Lohnsteuererstattung durch das Finanzamt?

Arbeitsrecht

Die Lohnsteuer, die im allgemeinen Verfahren bei Vorlage der  Lohnsteuerkarte einbehalten wurde, kann bei einer Überzahlung nach Ablauf des Kalenderjahres vom Finanzamt erstattet werden. Dazu kommt es regelmäßig bei zeitlich begrenzten Aushilfsarbeitsverhältnissen.

Beispiel:

Anja Flink war im Sommer drei Monate beschäftigt. Der Arbeitslohn betrug monatlich 1.000 Euro brutto. Ihr Arbeitgeber behielt nach der Steuerklasse I (Zahl der Kinderfreibeträge = 0, nicht kirchensteuerpflichtig) monatlich Lohnsteuer nach der allgemeinen Monatstabelle in Höhe von 23,50 Euro ein (Solidaritätszuschlag fällt noch nicht an). Bei ganzjähriger Beschäftigung würde die so einbehaltene Lohnsteuer der zutreffenden Jahreslohnsteuer entsprechen.

Wird die Tätigkeit jedoch nur drei Monate ausgeübt, ergibt sich bei nachträglicher Betrachtung eine Jahreslohnsteuer von 0 Euro.

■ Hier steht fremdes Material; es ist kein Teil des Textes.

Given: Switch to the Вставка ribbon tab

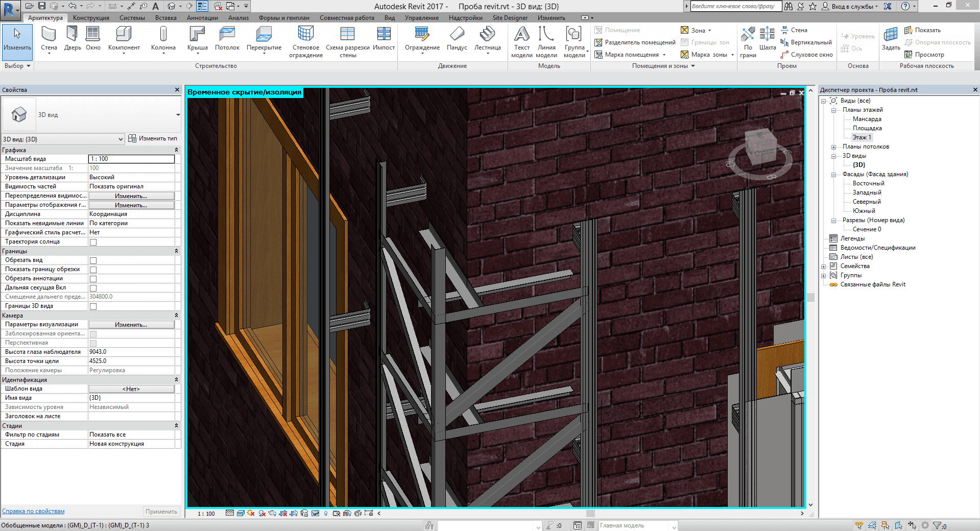Looking at the screenshot, I should click(x=165, y=18).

Gleichwohl muss der Arbeitgeber die Steuerabzugsbeträge zunächst an das Finanzamt abführen. Anja Flink werden die zuviel gezahlten Beträge (3 x 23,50 Euro = 70,50 Euro Lohnsteuer) nach Ablauf des Jahres bei einer Einkommensteuerveranlagung auf Antrag vom Finanzamt erstattet.

... oder wenn Werbungskosten, Sonderausgaben oder außergewöhnliche Belastungen vorliegen, die beim Lohnsteuerabzug noch nicht berücksichtigt werden konnten.

Zur Erstattung der einbehaltenen Lohnsteuer muss der Schüler bzw. Student nach Ablauf des Kalenderjahres eine Einkommensteuererklärung bei seinem Wohnsitzfinanzamt (Wohnsitz bei Antragstellung) einreichen. Der Antrag hierfür kann nur bis zum Ablauf des übernächsten Kalenderjahres gestellt werden, also z. B. für das Jahr 2003 spätestens bis zum 31.12.2005. Die notwendigen Formulare sind zusammen mit einer Anleitung zum Ausfüllen der Vordrucke bei jedem Finanzamt kostenlos erhältlich. In bestimmten Fällen (z. B. Freibetrag auf der Lohnsteuerkarte) besteht eine Verpflichtung zur Abgabe einer Einkommensteuererklärung, in diesen Fällen ist die Einkommensteuererklärung bis zum 31. Mai des Folgejahres, für 2003 daher bis zum 31.05.2004 abzugeben.

Das Finanzamt legt bei der Einkommensteuerveranlagung den auf der Lohnsteuerkarte eingetragenen Jahresarbeitslohn zugrunde, berücksichtigt die ggf. noch geltend gemachten Steuerermäßigungen (vgl. dazu Werbungskosten, Sonderausgaben und außergewöhnliche Belastungen) und berechnet dann die tatsächliche Jahressteuer (Einkommensteuer). Darauf wird die vom Arbeitgeber einbehaltene und auf der Lohnsteuerkarte eingetragene Lohnsteuer angerechnet. Die zuviel gezahlte Lohnsteuer wird erstattet. Das gleiche gilt für den einbehaltenen Solidaritätszuschlag und die Kirchensteuer.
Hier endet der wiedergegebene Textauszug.